-- Given data follows --

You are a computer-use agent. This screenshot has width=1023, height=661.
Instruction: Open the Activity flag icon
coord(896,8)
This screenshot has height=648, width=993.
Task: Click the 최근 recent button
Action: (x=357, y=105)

-- Given data concluded --

> **About this exercise**: A word-for-word copy of all the entries above is required.

> **Task answer**:
You are a computer-use agent. This screenshot has width=1023, height=661.
Instruction: Open the Activity flag icon
coord(896,8)
This screenshot has height=648, width=993.
Task: Click the 최근 recent button
Action: (x=357, y=105)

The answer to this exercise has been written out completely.